Claude Haiku 4.5 is available now on Claude Code and our apps. Its efficiency means you can accomplish more within your usage limits while maintaining premium model performance.

Developers can use Claude Haiku 4.5 on our API, Amazon Bedrock, and Google Cloud’s Vertex AI, where it serves as a drop-in replacement for both Haiku 3.5 and Sonnet 4 at our most economical price point.

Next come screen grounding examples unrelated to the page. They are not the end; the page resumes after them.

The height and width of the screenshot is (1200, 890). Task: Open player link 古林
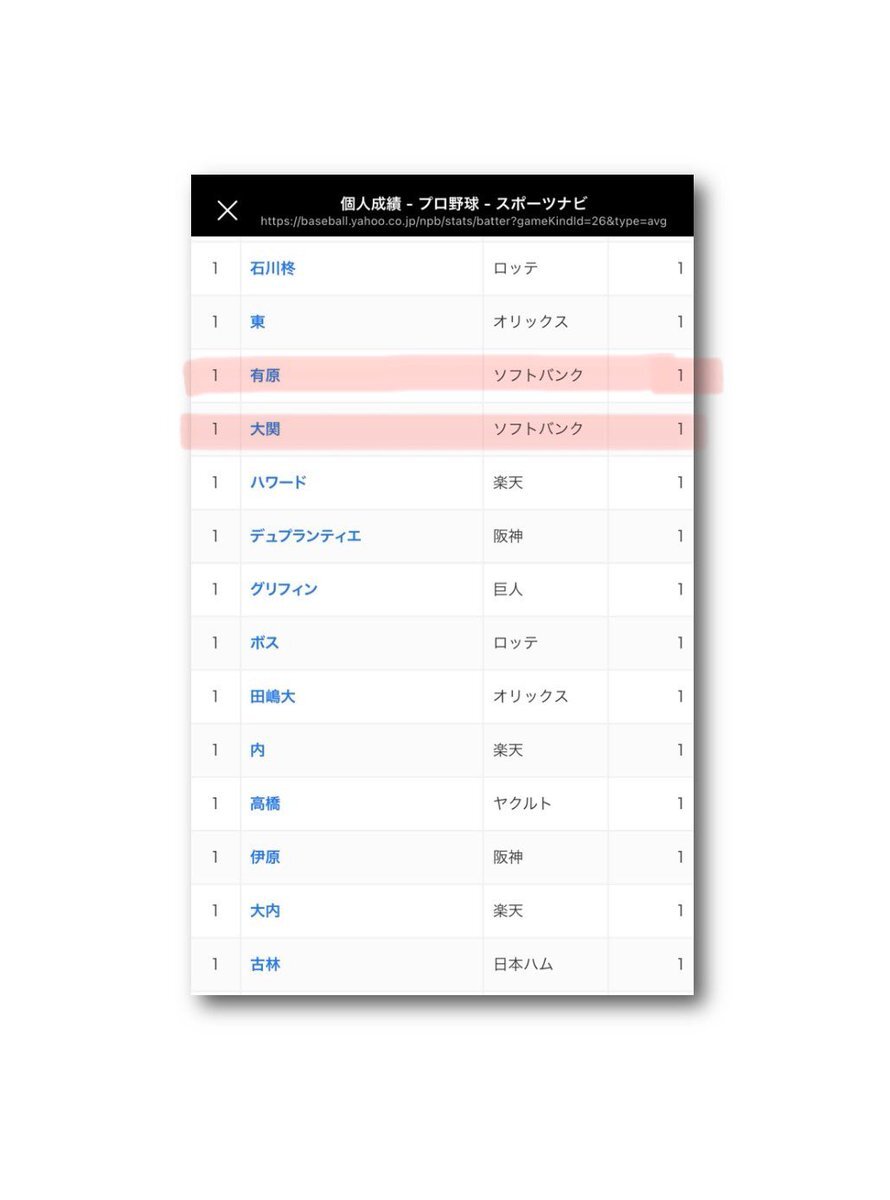click(x=265, y=964)
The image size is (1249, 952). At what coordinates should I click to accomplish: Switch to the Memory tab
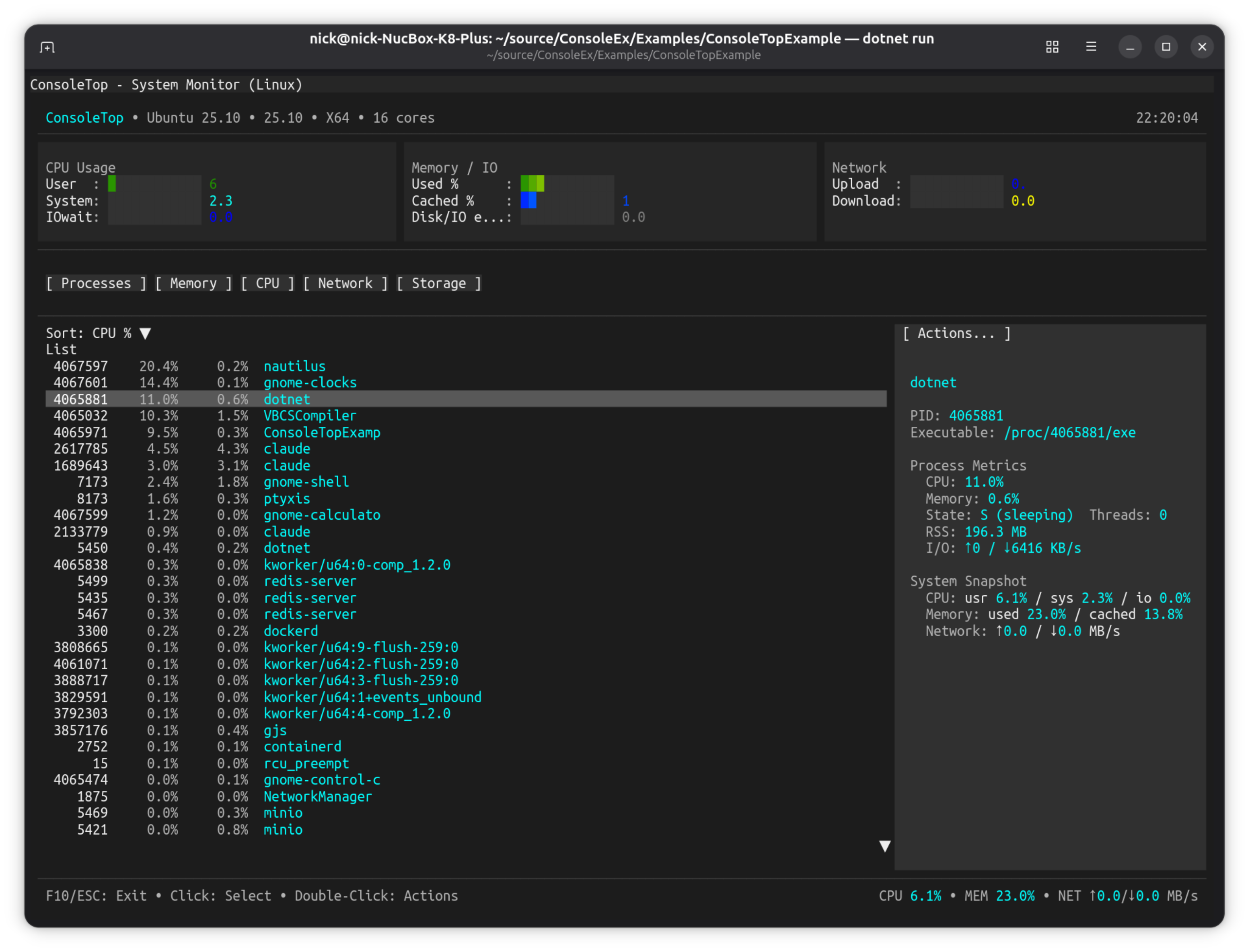pyautogui.click(x=193, y=283)
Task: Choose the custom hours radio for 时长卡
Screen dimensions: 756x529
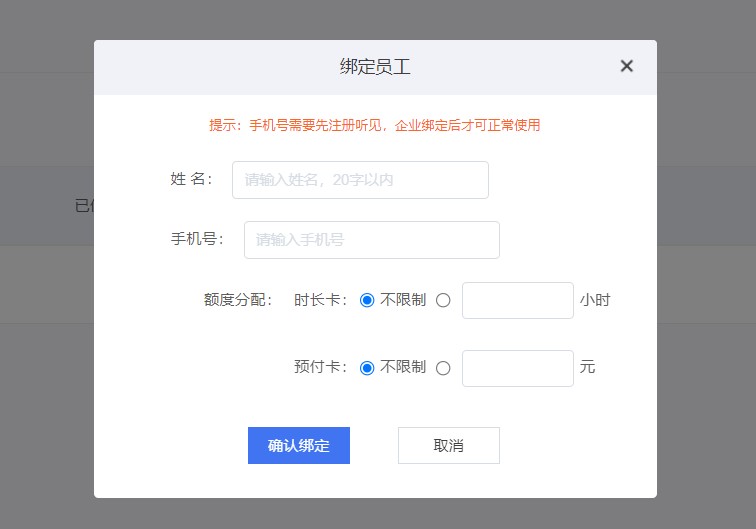Action: click(443, 300)
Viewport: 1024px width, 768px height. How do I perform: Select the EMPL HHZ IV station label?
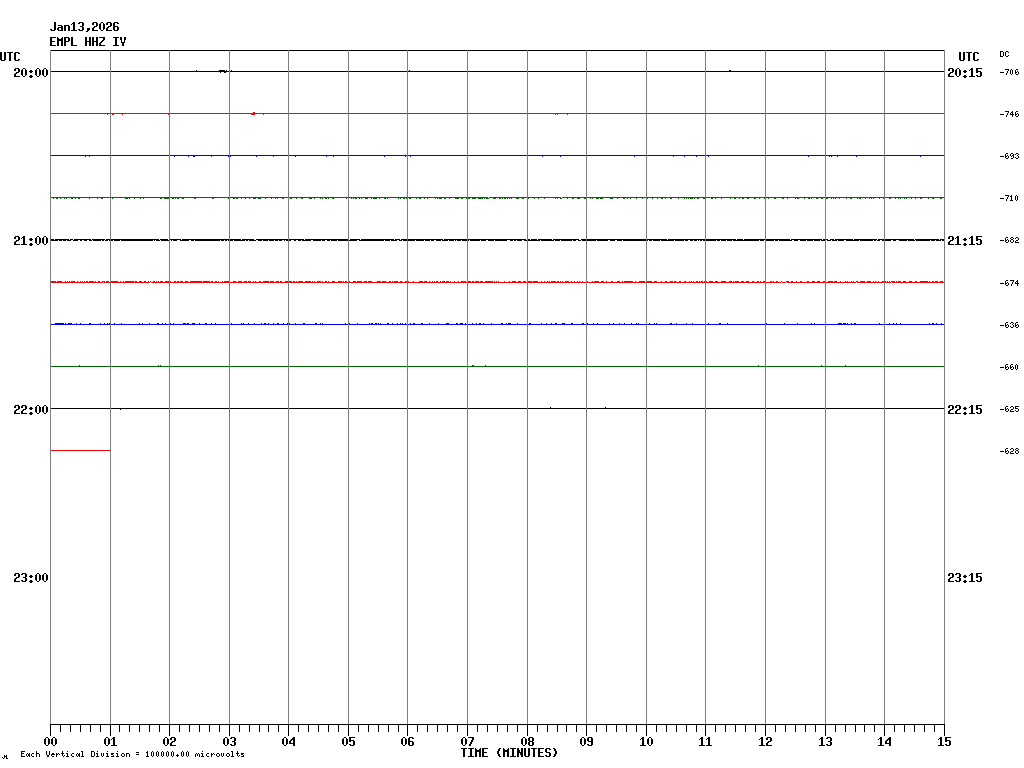[88, 42]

For complete technical details and evaluation results, see our system card, model page, and documentation.

Methodology

  • SWE-bench Verified: All Claude results were reported using a simple scaffold with two tools—bash and file editing via string replacements. We report 73.3%, which was averaged over 50 trials, no test-time compute, 128K thinking budget, and default sampling parameters (temperature, top_p) on the full 500-problem SWE-bench Verified dataset.
    • The score reported uses a minor prompt addition: "You should use tools as much as possible, ideally more than 100 times. You should also implement your own tests first before attempting the problem."
  • Terminal-Bench: All scores reported use the default agent framework (Terminus 2), with XML parser, averaging 11 runs (6 without thinking (40.21% score), 5 with 32K thinking budget (41.75% score)) with n-attempts=1.
  • τ2-bench: Scores were achieved averaging over 10 runs using extended thinking (128k thinking budget) and default sampling parameters (temperature, top_p) with tool use and a prompt addendum to the Airline and Telecom Agent Policy instructing Claude to better target its known failure modes when using the vanilla prompt. A prompt addendum was also added to the Telecom User prompt to avoid failure modes from the user ending the interaction incorrectly.
  • AIME: Haiku 4.5 score reported as the average over 10 independent runs that each calculate pass@1 over 16 trials with default sampling parameters (temperature, top_p) and 128K thinking budget.
  • OSWorld: All scores reported use the official OSWorld-Verified framework with 100 max steps, averaged across 4 runs with 128K total thinking budget and 2K thinking budget per-step configured.
  • MMMLU: All scores reported are the average of 10 runs over 14 non-English languages with a 128K thinking budget.
  • All other scores were averaged over 10 runs with default sampling parameters (temperature, top_p) and 128K thinking budget.

All OpenAI scores reported from their GPT-5 post, GPT-5 for developers post, GPT-5 system card (SWE-bench Verified reported using n=500), and Terminal Bench leaderboard (using Terminus 2). All Gemini scores reported from their model web page, and Terminal Bench leaderboard (using Terminus 1).